From the foregoing results of the cross validation of the models used, it is clear that the best performing models are the Multinomial Naive Bayes and the Linear Support Vector Machine. However, the Multinomial Naive Bayes just about does enough to edge the Support Vector Machine model when comparing their f1-score as well as their respective accuracies.

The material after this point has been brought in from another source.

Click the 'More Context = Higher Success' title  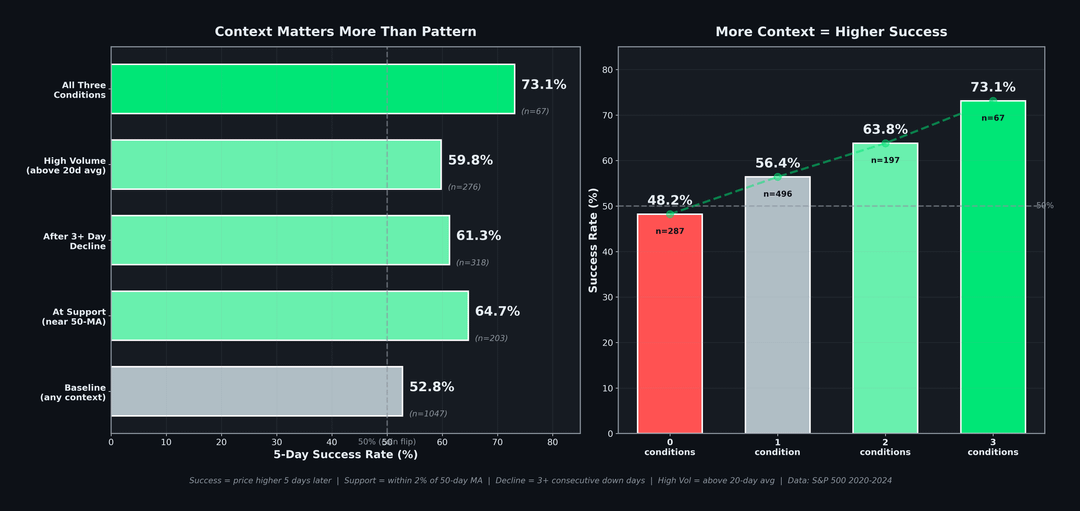pos(831,32)
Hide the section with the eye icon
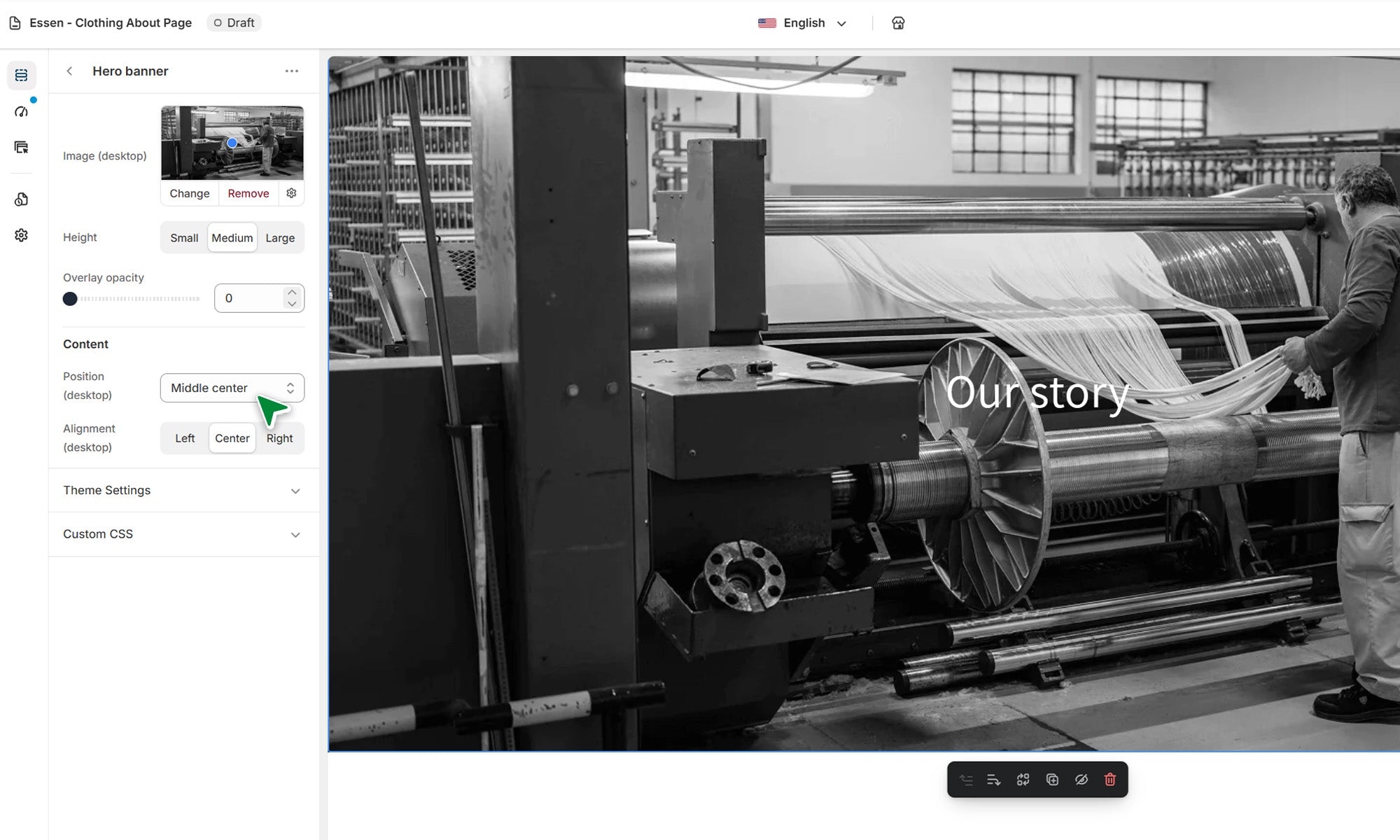The width and height of the screenshot is (1400, 840). pyautogui.click(x=1081, y=780)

Consequently, the whole training data will be used to fit the multinomial NB model except this time, a TFidf Vectoriser will be used in place of the Count Vectoriser and then the trained model will be used to predict the outcome of the test data.

In [29]:
#Multinomial Naive Bayes
multi = Pipeline([('tfidf', TfidfVectorizer(sublinear_tf=True, 
                                            smooth_idf = True, 
                                            max_df = 0.2,
                                            ngram_range = (1, 5),
                                            stop_words='english')),
                  ('clf', MultinomialNB())])

In [30]:
#('MULT', Pipeline([('Count',CountVectorizer()),('classify',MultinomialNB())]))

In [31]:
multi.fit(X, y)

Pipeline(steps=[('tfidf',
                 TfidfVectorizer(max_df=0.2, ngram_range=(1, 5),
                                 stop_words='english', sublinear_tf=True)),
                ('clf', MultinomialNB())])

In [32]:
# set test data object for predictions
X_test = df_test['text']
predictions = multi.predict(X_test)
result_df = pd.DataFrame(predictions, columns=['lang_id'])
result_df


Unnamed: 0,lang_id
0,tsn
1,nbl
2,ven
3,ssw
4,afr
...,...
5677,eng
5678,nso
5679,sot
5680,sot


In [33]:
# prepare required output data file
output = pd.DataFrame({"index":df_test['index']})
submission = output.join(result_df)
submission

Unnamed: 0,index,lang_id
0,1,tsn
1,2,nbl
2,3,ven
3,4,ssw
4,5,afr
...,...,...
5677,5678,eng
5678,5679,nso
5679,5680,sot
5680,5681,sot


In [34]:
# output the submission file in csv format
submission.to_csv("Joseph_submission.csv", index = False)

<a id="thirteen"></a>
## 11. Conclusion
<a href=#cont>Back to Table of Contents</a>

In this project a model has been created to identify to a high extent of accuracy, the language any South African text is written in. A number of models were tested and the MultiNomial Naive Bayes model was the best performing model and hence was used to train the whole train data.